What the exercise asks: Exactly the lines from the one holding "The width and height of the screenshot is (1280, 853)." through the final line of the data are wanted, copied as written.
++++ Task inputs ++++
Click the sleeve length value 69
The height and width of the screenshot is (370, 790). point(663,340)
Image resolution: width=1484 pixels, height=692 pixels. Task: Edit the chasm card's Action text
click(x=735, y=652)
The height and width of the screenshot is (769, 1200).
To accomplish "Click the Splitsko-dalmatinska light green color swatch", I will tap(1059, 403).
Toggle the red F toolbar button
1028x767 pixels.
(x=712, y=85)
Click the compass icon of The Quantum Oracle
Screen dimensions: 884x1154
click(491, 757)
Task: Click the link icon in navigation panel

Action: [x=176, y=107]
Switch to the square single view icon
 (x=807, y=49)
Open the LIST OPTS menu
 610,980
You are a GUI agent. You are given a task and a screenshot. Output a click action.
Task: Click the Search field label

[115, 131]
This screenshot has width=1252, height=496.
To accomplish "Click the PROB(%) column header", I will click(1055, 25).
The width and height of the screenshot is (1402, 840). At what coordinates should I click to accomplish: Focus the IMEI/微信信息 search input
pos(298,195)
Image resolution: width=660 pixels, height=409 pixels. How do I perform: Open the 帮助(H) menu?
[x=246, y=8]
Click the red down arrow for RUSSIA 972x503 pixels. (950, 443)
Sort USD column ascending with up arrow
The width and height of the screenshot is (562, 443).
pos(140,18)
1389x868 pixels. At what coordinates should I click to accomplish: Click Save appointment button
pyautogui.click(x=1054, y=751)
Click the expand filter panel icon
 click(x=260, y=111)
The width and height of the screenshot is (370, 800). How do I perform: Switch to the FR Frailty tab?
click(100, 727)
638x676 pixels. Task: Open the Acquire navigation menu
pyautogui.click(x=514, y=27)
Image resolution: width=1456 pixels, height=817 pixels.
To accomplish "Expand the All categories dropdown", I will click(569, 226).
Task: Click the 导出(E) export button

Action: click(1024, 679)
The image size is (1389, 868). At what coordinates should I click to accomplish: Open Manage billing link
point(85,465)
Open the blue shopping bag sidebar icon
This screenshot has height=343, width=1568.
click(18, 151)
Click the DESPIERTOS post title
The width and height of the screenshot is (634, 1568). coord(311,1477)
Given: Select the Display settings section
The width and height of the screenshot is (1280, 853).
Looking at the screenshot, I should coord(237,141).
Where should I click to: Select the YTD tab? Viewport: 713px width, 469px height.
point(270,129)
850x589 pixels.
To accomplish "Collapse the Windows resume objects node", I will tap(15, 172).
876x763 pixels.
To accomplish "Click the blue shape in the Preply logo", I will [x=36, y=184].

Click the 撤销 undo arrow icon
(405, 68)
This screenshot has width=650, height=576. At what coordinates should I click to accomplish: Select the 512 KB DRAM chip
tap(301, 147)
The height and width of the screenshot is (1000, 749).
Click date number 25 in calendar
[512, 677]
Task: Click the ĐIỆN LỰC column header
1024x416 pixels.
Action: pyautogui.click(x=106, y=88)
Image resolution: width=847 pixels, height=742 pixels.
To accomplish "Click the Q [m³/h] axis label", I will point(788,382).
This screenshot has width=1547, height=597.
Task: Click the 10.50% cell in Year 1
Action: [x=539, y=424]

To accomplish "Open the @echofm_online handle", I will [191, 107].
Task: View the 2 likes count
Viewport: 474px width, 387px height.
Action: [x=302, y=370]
++++
Solution for this task:
The width and height of the screenshot is (1280, 853).
Looking at the screenshot, I should coord(237,141).
Where should I click to: Select the YTD tab? Viewport: 713px width, 469px height.
point(270,129)
850x589 pixels.
To accomplish "Collapse the Windows resume objects node", I will tap(15, 172).
876x763 pixels.
To accomplish "Click the blue shape in the Preply logo", I will [x=36, y=184].

Click the 撤销 undo arrow icon
(405, 68)
This screenshot has width=650, height=576. At what coordinates should I click to accomplish: Select the 512 KB DRAM chip
tap(301, 147)
The height and width of the screenshot is (1000, 749).
Click date number 25 in calendar
[512, 677]
Task: Click the ĐIỆN LỰC column header
1024x416 pixels.
Action: pyautogui.click(x=106, y=88)
Image resolution: width=847 pixels, height=742 pixels.
To accomplish "Click the Q [m³/h] axis label", I will point(788,382).
This screenshot has width=1547, height=597.
Task: Click the 10.50% cell in Year 1
Action: [x=539, y=424]

To accomplish "Open the @echofm_online handle", I will [191, 107].
Task: View the 2 likes count
Viewport: 474px width, 387px height.
Action: [x=302, y=370]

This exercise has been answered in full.